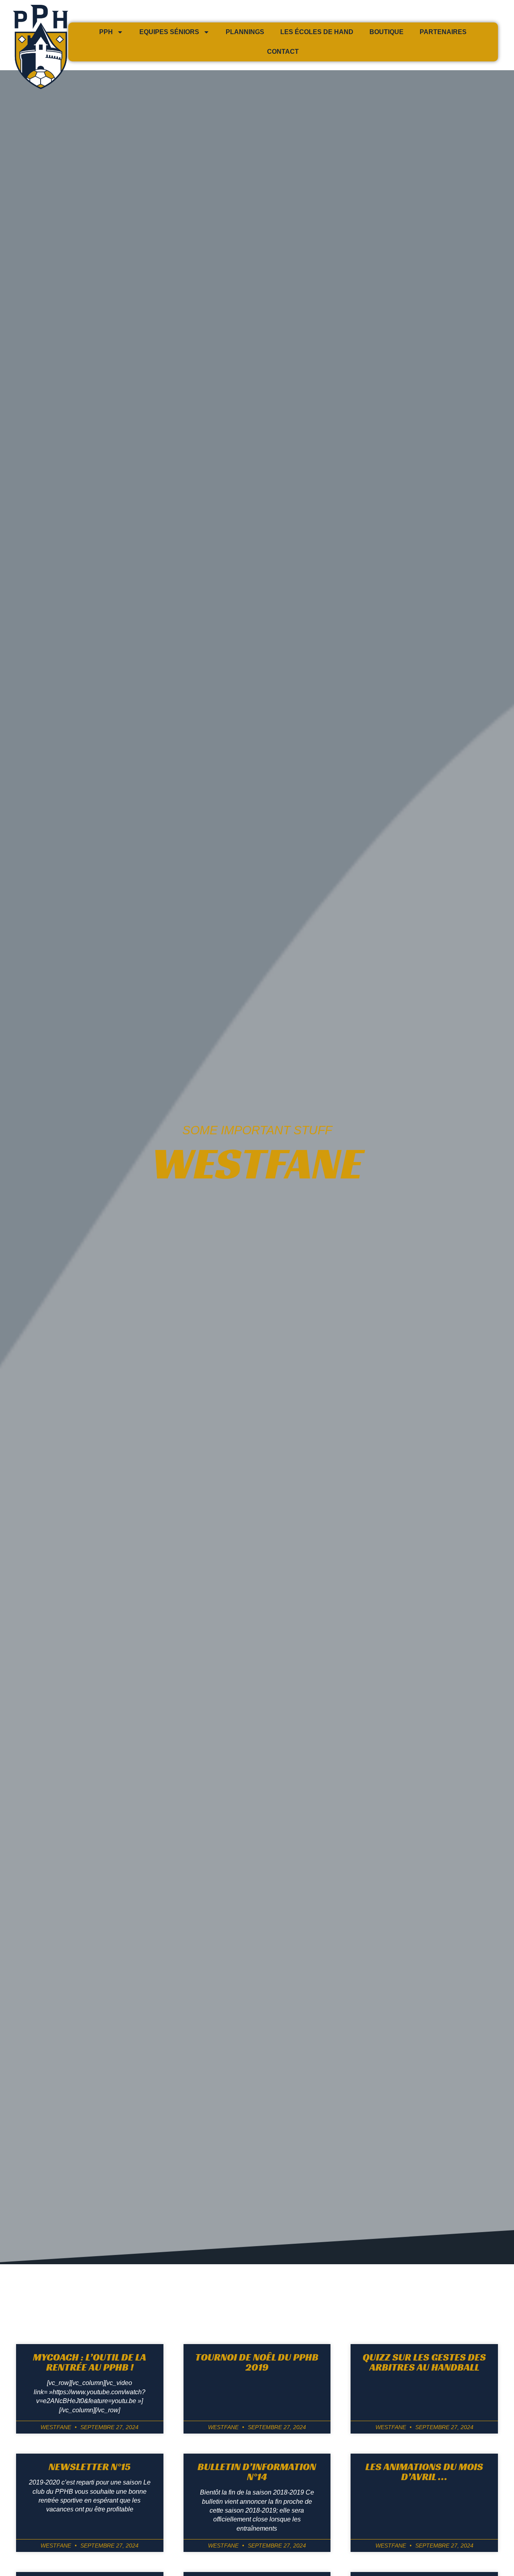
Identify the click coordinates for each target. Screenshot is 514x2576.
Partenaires (443, 31)
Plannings (245, 31)
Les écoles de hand (316, 31)
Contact (283, 51)
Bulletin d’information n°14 (257, 2471)
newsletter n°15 (90, 2466)
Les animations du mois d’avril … (424, 2471)
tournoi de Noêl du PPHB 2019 (256, 2362)
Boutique (386, 31)
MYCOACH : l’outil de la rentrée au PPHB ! (89, 2362)
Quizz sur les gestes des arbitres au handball (424, 2362)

:::

Work to be completed: Each entry above should be reproduced exactly, with the pictures removed.

Solution for this exercise:
Identify the click coordinates for each target. Screenshot is 514x2576.
Partenaires (443, 31)
Plannings (245, 31)
Les écoles de hand (316, 31)
Contact (283, 51)
Bulletin d’information n°14 (257, 2471)
newsletter n°15 (90, 2466)
Les animations du mois d’avril … (424, 2471)
tournoi de Noêl du PPHB 2019 (256, 2362)
Boutique (386, 31)
MYCOACH : l’outil de la rentrée au PPHB ! (89, 2362)
Quizz sur les gestes des arbitres au handball (424, 2362)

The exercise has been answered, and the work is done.